• Records supplied
'''

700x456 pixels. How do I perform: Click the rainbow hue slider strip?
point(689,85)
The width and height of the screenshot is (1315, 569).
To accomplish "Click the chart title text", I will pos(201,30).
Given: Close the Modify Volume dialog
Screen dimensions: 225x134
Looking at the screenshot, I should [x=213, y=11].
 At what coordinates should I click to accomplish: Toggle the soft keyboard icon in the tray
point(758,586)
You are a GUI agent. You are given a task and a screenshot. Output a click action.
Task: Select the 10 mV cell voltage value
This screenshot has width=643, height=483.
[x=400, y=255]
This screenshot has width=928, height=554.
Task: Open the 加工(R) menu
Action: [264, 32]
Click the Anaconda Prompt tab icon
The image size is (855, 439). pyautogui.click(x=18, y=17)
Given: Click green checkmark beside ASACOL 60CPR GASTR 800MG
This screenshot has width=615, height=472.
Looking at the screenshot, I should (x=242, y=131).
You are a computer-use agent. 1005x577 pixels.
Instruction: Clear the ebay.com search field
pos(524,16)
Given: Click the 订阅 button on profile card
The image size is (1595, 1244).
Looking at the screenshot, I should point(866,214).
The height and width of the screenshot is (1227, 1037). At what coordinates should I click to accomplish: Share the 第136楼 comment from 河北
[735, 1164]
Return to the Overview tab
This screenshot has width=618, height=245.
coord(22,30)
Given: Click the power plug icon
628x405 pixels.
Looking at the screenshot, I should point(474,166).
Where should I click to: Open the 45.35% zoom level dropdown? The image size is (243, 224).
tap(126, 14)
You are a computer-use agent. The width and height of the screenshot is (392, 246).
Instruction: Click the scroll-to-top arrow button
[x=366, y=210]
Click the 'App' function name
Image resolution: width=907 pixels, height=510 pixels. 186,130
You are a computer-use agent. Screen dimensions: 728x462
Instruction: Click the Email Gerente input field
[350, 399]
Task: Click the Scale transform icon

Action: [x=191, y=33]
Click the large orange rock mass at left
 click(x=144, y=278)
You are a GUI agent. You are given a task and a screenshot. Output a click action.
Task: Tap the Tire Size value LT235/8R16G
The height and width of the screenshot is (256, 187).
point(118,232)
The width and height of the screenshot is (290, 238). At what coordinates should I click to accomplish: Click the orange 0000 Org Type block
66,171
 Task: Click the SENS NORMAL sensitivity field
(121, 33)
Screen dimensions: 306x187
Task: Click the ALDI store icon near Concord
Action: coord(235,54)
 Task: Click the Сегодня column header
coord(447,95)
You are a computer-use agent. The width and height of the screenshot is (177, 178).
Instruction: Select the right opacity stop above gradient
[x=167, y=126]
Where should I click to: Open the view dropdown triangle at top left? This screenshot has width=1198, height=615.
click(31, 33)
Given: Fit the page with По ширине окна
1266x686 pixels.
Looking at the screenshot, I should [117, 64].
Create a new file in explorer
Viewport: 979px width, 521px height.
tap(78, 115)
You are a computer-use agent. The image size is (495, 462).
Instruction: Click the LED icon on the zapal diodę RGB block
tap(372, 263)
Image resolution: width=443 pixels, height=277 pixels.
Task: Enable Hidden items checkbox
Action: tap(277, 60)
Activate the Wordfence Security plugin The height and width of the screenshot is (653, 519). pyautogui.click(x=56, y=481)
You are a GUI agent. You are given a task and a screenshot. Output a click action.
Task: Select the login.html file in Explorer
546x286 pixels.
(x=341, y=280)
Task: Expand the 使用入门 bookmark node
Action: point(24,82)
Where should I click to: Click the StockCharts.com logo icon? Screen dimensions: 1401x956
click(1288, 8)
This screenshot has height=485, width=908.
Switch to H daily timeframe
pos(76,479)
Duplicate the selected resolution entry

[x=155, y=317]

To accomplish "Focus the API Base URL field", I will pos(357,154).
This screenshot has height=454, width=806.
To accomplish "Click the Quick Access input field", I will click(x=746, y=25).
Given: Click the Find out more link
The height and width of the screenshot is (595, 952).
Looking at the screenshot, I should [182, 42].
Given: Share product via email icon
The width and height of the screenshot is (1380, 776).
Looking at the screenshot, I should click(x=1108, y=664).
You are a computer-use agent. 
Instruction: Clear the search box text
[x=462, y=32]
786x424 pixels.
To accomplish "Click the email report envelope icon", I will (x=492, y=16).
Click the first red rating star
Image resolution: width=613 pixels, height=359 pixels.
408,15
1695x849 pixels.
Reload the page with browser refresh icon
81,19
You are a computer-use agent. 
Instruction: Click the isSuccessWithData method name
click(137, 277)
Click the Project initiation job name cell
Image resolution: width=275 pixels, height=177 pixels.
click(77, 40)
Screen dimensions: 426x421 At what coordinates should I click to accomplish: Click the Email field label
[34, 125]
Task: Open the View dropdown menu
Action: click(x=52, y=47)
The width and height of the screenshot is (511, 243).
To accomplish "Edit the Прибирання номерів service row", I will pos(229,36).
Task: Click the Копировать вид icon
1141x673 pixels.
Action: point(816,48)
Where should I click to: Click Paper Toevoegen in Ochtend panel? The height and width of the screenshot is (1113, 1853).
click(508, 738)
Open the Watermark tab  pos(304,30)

'''

• To be done
Present all the lines above as a Markdown table with two columns, Row and Line. Number the rows consecutively and omit any blank lines.

• Response for this exercise
| Row | Line |
|---|---|
| 1 | 700x456 pixels. How do I perform: Click the rainbow hue slider strip? |
| 2 | point(689,85) |
| 3 | The width and height of the screenshot is (1315, 569). |
| 4 | To accomplish "Click the chart title text", I will pos(201,30). |
| 5 | Given: Close the Modify Volume dialog |
| 6 | Screen dimensions: 225x134 |
| 7 | Looking at the screenshot, I should [x=213, y=11]. |
| 8 |  At what coordinates should I click to accomplish: Toggle the soft keyboard icon in the tray |
| 9 | point(758,586) |
| 10 | You are a GUI agent. You are given a task and a screenshot. Output a click action. |
| 11 | Task: Select the 10 mV cell voltage value |
| 12 | This screenshot has width=643, height=483. |
| 13 | [x=400, y=255] |
| 14 | This screenshot has width=928, height=554. |
| 15 | Task: Open the 加工(R) menu |
| 16 | Action: [264, 32] |
| 17 | Click the Anaconda Prompt tab icon |
| 18 | The image size is (855, 439). pyautogui.click(x=18, y=17) |
| 19 | Given: Click green checkmark beside ASACOL 60CPR GASTR 800MG |
| 20 | This screenshot has width=615, height=472. |
| 21 | Looking at the screenshot, I should (x=242, y=131). |
| 22 | You are a computer-use agent. 1005x577 pixels. |
| 23 | Instruction: Clear the ebay.com search field |
| 24 | pos(524,16) |
| 25 | Given: Click the 订阅 button on profile card |
| 26 | The image size is (1595, 1244). |
| 27 | Looking at the screenshot, I should point(866,214). |
| 28 | The height and width of the screenshot is (1227, 1037). At what coordinates should I click to accomplish: Share the 第136楼 comment from 河北 |
| 29 | [735, 1164] |
| 30 | Return to the Overview tab |
| 31 | This screenshot has width=618, height=245. |
| 32 | coord(22,30) |
| 33 | Given: Click the power plug icon |
| 34 | 628x405 pixels. |
| 35 | Looking at the screenshot, I should point(474,166). |
| 36 | Where should I click to: Open the 45.35% zoom level dropdown? The image size is (243, 224). |
| 37 | tap(126, 14) |
| 38 | You are a computer-use agent. The width and height of the screenshot is (392, 246). |
| 39 | Instruction: Click the scroll-to-top arrow button |
| 40 | [x=366, y=210] |
| 41 | Click the 'App' function name |
| 42 | Image resolution: width=907 pixels, height=510 pixels. 186,130 |
| 43 | You are a computer-use agent. Screen dimensions: 728x462 |
| 44 | Instruction: Click the Email Gerente input field |
| 45 | [350, 399] |
| 46 | Task: Click the Scale transform icon |
| 47 | Action: [x=191, y=33] |
| 48 | Click the large orange rock mass at left |
| 49 |  click(x=144, y=278) |
| 50 | You are a GUI agent. You are given a task and a screenshot. Output a click action. |
| 51 | Task: Tap the Tire Size value LT235/8R16G |
| 52 | The height and width of the screenshot is (256, 187). |
| 53 | point(118,232) |
| 54 | The width and height of the screenshot is (290, 238). At what coordinates should I click to accomplish: Click the orange 0000 Org Type block |
| 55 | 66,171 |
| 56 |  Task: Click the SENS NORMAL sensitivity field |
| 57 | (121, 33) |
| 58 | Screen dimensions: 306x187 |
| 59 | Task: Click the ALDI store icon near Concord |
| 60 | Action: coord(235,54) |
| 61 |  Task: Click the Сегодня column header |
| 62 | coord(447,95) |
| 63 | You are a computer-use agent. The width and height of the screenshot is (177, 178). |
| 64 | Instruction: Select the right opacity stop above gradient |
| 65 | [x=167, y=126] |
| 66 | Where should I click to: Open the view dropdown triangle at top left? This screenshot has width=1198, height=615. |
| 67 | click(31, 33) |
| 68 | Given: Fit the page with По ширине окна |
| 69 | 1266x686 pixels. |
| 70 | Looking at the screenshot, I should [117, 64]. |
| 71 | Create a new file in explorer |
| 72 | Viewport: 979px width, 521px height. |
| 73 | tap(78, 115) |
| 74 | You are a computer-use agent. The image size is (495, 462). |
| 75 | Instruction: Click the LED icon on the zapal diodę RGB block |
| 76 | tap(372, 263) |
| 77 | Image resolution: width=443 pixels, height=277 pixels. |
| 78 | Task: Enable Hidden items checkbox |
| 79 | Action: tap(277, 60) |
| 80 | Activate the Wordfence Security plugin The height and width of the screenshot is (653, 519). pyautogui.click(x=56, y=481) |
| 81 | You are a GUI agent. You are given a task and a screenshot. Output a click action. |
| 82 | Task: Select the login.html file in Explorer |
| 83 | 546x286 pixels. |
| 84 | (x=341, y=280) |
| 85 | Task: Expand the 使用入门 bookmark node |
| 86 | Action: point(24,82) |
| 87 | Where should I click to: Click the StockCharts.com logo icon? Screen dimensions: 1401x956 |
| 88 | click(1288, 8) |
| 89 | This screenshot has height=485, width=908. |
| 90 | Switch to H daily timeframe |
| 91 | pos(76,479) |
| 92 | Duplicate the selected resolution entry |
| 93 | [x=155, y=317] |
| 94 | To accomplish "Focus the API Base URL field", I will pos(357,154). |
| 95 | This screenshot has height=454, width=806. |
| 96 | To accomplish "Click the Quick Access input field", I will click(x=746, y=25). |
| 97 | Given: Click the Find out more link |
| 98 | The height and width of the screenshot is (595, 952). |
| 99 | Looking at the screenshot, I should [182, 42]. |
| 100 | Given: Share product via email icon |
| 101 | The width and height of the screenshot is (1380, 776). |
| 102 | Looking at the screenshot, I should click(x=1108, y=664). |
| 103 | You are a computer-use agent.  |
| 104 | Instruction: Clear the search box text |
| 105 | [x=462, y=32] |
| 106 | 786x424 pixels. |
| 107 | To accomplish "Click the email report envelope icon", I will (x=492, y=16). |
| 108 | Click the first red rating star |
| 109 | Image resolution: width=613 pixels, height=359 pixels. |
| 110 | 408,15 |
| 111 | 1695x849 pixels. |
| 112 | Reload the page with browser refresh icon |
| 113 | 81,19 |
| 114 | You are a computer-use agent.  |
| 115 | Instruction: Click the isSuccessWithData method name |
| 116 | click(137, 277) |
| 117 | Click the Project initiation job name cell |
| 118 | Image resolution: width=275 pixels, height=177 pixels. |
| 119 | click(77, 40) |
| 120 | Screen dimensions: 426x421 At what coordinates should I click to accomplish: Click the Email field label |
| 121 | [34, 125] |
| 122 | Task: Open the View dropdown menu |
| 123 | Action: click(x=52, y=47) |
| 124 | The width and height of the screenshot is (511, 243). |
| 125 | To accomplish "Edit the Прибирання номерів service row", I will pos(229,36). |
| 126 | Task: Click the Копировать вид icon |
| 127 | 1141x673 pixels. |
| 128 | Action: point(816,48) |
| 129 | Where should I click to: Click Paper Toevoegen in Ochtend panel? The height and width of the screenshot is (1113, 1853). |
| 130 | click(508, 738) |
| 131 | Open the Watermark tab  pos(304,30) |